Berita Holopis JAKARTA – Ketua Umum Himpunan Peritel & Penyewa Pusat Perbelanjaan Indonesia (HIPPINDO) Budihardjo Iduansjah meminta pemerintah untuk menunda kenaikan tarif Pajak Pertambahan Nilai (PPN) pada 2025.

Sebab menurutnya, kenaikan tarif PPN dari 11 persen menjadi 12 persen menimbulkan efek domino, salah satunya kenaikan harga berbagai produk di pasar ritel. Bahkan kata dia, kenaikan harganya bisa mencapai 5 persen.

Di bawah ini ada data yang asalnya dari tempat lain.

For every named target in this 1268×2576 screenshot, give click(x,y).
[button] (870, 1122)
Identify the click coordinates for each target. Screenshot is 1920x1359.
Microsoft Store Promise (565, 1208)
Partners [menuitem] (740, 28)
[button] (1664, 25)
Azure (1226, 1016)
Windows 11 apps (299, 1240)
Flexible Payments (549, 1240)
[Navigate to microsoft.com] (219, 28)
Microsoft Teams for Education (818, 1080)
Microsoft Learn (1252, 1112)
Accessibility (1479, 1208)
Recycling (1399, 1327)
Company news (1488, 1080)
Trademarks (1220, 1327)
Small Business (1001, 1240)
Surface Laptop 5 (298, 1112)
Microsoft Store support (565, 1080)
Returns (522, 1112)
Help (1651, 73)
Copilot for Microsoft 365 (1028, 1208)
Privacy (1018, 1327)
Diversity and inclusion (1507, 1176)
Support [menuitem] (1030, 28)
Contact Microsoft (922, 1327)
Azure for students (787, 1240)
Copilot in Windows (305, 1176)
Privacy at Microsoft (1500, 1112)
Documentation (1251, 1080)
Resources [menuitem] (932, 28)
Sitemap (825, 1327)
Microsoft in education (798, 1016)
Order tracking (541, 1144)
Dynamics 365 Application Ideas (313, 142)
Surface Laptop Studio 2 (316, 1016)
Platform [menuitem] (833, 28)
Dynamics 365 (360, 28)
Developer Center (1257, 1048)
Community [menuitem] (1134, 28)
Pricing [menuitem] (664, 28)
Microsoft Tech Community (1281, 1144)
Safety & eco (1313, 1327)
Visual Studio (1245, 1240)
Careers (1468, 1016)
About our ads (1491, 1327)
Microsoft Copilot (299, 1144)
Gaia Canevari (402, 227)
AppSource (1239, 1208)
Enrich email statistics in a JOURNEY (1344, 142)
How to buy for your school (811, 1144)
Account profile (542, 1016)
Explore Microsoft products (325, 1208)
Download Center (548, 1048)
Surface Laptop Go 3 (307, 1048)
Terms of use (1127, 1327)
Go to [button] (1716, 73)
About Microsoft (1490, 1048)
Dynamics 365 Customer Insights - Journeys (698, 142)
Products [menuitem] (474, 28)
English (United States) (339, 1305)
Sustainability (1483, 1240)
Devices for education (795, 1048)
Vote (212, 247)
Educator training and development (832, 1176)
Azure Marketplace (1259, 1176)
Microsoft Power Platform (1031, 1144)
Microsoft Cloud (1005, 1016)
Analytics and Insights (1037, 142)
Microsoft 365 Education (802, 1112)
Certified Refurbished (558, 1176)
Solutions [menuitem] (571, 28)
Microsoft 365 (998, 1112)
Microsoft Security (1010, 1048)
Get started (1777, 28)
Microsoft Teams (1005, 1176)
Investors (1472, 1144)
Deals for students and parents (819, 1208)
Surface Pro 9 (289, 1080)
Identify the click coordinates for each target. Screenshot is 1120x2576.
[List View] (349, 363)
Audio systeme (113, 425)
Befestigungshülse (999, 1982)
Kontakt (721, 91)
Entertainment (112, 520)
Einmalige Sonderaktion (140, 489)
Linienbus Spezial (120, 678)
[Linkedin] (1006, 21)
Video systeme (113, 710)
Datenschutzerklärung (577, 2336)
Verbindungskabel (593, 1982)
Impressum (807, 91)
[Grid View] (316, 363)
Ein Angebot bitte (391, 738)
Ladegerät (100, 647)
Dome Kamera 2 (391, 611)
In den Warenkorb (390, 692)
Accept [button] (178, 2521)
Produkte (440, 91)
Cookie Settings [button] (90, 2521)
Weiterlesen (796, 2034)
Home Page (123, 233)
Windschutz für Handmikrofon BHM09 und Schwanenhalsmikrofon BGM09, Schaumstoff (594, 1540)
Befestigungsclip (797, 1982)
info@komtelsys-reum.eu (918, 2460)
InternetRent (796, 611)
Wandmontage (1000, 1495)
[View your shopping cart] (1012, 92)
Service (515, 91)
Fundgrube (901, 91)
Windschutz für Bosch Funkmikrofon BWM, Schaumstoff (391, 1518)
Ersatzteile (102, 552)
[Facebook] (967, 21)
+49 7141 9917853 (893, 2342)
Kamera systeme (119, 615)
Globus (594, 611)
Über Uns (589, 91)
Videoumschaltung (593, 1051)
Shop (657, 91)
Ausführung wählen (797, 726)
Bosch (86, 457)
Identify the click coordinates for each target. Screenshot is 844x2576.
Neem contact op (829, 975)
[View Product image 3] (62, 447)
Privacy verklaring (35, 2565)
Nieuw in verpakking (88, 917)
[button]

“Kalau (PPN jadi) 12 persen pasti nanti harga jual naik, dari pabrik naikin 12 persen, ke distributor naik 1 persen, dari distributor bisa dua tingkat lah, ada subnya, naik lagi, 1 persen, ritel naikin 1 persen, ya bisa 5 persen,” kata Budi dalam keterangannya,yang dikutip Holopis.com, Selasa (19/11).

Budihardjo menyebut, bahwa meskipun rencana kenaikan PPN tersebut belum direalisasikan, namun dampaknya sudah terasa bagi pengusaha ritel. Sebab, sudah muncul wacana di masyarakat terkait penundaan konsumsi.

“Bukan borong, ya malah memboikot, udah nggak usah beli barang, bayar PPN,” kata dia.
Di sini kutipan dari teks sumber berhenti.